Activity = Print out all of the data below, keeping it identical to the original.

Task input =
>>>
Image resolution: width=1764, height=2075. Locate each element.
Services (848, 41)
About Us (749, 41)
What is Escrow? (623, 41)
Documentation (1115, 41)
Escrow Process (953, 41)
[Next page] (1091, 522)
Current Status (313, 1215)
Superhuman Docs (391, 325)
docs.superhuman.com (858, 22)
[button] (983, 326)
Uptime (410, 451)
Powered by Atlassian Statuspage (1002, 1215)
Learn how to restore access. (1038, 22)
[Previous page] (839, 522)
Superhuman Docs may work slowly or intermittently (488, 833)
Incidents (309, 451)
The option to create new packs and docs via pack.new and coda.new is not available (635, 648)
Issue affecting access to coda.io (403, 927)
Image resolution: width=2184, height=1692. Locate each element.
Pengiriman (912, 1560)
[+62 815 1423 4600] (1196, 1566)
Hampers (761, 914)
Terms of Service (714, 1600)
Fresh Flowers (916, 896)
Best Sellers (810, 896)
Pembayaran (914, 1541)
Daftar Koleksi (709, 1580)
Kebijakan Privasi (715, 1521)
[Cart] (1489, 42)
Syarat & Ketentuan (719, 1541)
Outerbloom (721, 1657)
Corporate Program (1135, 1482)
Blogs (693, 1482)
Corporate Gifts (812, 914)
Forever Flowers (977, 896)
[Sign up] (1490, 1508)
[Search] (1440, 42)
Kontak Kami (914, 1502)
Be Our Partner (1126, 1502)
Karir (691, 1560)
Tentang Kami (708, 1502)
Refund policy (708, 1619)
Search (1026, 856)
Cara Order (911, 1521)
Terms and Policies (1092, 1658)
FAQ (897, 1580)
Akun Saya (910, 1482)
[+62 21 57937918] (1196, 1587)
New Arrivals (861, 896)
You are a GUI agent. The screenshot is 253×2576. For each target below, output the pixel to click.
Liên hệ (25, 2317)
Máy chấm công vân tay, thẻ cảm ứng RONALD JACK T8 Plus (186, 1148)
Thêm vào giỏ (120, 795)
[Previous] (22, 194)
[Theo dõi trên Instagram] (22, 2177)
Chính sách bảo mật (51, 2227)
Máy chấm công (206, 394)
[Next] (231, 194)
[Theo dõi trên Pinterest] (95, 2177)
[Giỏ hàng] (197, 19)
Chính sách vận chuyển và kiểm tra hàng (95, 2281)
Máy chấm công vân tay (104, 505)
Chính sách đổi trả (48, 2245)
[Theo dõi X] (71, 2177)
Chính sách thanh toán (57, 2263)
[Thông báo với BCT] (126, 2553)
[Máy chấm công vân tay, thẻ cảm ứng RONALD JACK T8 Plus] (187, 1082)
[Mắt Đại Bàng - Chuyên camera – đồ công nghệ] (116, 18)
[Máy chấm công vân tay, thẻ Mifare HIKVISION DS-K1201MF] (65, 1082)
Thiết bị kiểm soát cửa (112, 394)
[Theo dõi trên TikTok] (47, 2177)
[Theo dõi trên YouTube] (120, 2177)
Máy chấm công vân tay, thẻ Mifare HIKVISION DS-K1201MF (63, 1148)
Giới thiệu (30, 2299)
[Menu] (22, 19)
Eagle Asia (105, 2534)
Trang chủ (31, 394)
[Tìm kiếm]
<<<
Exercise solution =
Image resolution: width=1764, height=2075. Locate each element.
Services (848, 41)
About Us (749, 41)
What is Escrow? (623, 41)
Documentation (1115, 41)
Escrow Process (953, 41)
[Next page] (1091, 522)
Current Status (313, 1215)
Superhuman Docs (391, 325)
docs.superhuman.com (858, 22)
[button] (983, 326)
Uptime (410, 451)
Powered by Atlassian Statuspage (1002, 1215)
Learn how to restore access. (1038, 22)
[Previous page] (839, 522)
Superhuman Docs may work slowly or intermittently (488, 833)
Incidents (309, 451)
The option to create new packs and docs via pack.new and coda.new is not available (635, 648)
Issue affecting access to coda.io (403, 927)
Image resolution: width=2184, height=1692. Locate each element.
Pengiriman (912, 1560)
[+62 815 1423 4600] (1196, 1566)
Hampers (761, 914)
Terms of Service (714, 1600)
Fresh Flowers (916, 896)
Best Sellers (810, 896)
Pembayaran (914, 1541)
Daftar Koleksi (709, 1580)
Kebijakan Privasi (715, 1521)
[Cart] (1489, 42)
Syarat & Ketentuan (719, 1541)
Outerbloom (721, 1657)
Corporate Program (1135, 1482)
Blogs (693, 1482)
Corporate Gifts (812, 914)
Forever Flowers (977, 896)
[Sign up] (1490, 1508)
[Search] (1440, 42)
Kontak Kami (914, 1502)
Be Our Partner (1126, 1502)
Karir (691, 1560)
Tentang Kami (708, 1502)
Refund policy (708, 1619)
Search (1026, 856)
Cara Order (911, 1521)
Terms and Policies (1092, 1658)
FAQ (897, 1580)
Akun Saya (910, 1482)
[+62 21 57937918] (1196, 1587)
New Arrivals (861, 896)
You are a GUI agent. The screenshot is 253×2576. For each target below, output the pixel to click.
Liên hệ (25, 2317)
Máy chấm công vân tay, thẻ cảm ứng RONALD JACK T8 Plus (186, 1148)
Thêm vào giỏ (120, 795)
[Previous] (22, 194)
[Theo dõi trên Instagram] (22, 2177)
Chính sách bảo mật (51, 2227)
Máy chấm công (206, 394)
[Next] (231, 194)
[Theo dõi trên Pinterest] (95, 2177)
[Giỏ hàng] (197, 19)
Chính sách vận chuyển và kiểm tra hàng (95, 2281)
Máy chấm công vân tay (104, 505)
Chính sách đổi trả (48, 2245)
[Theo dõi X] (71, 2177)
Chính sách thanh toán (57, 2263)
[Thông báo với BCT] (126, 2553)
[Máy chấm công vân tay, thẻ cảm ứng RONALD JACK T8 Plus] (187, 1082)
[Mắt Đại Bàng - Chuyên camera – đồ công nghệ] (116, 18)
[Máy chấm công vân tay, thẻ Mifare HIKVISION DS-K1201MF] (65, 1082)
Thiết bị kiểm soát cửa (112, 394)
[Theo dõi trên TikTok] (47, 2177)
[Theo dõi trên YouTube] (120, 2177)
Máy chấm công vân tay, thẻ Mifare HIKVISION DS-K1201MF (63, 1148)
Giới thiệu (30, 2299)
[Menu] (22, 19)
Eagle Asia (105, 2534)
Trang chủ (31, 394)
[Tìm kiếm]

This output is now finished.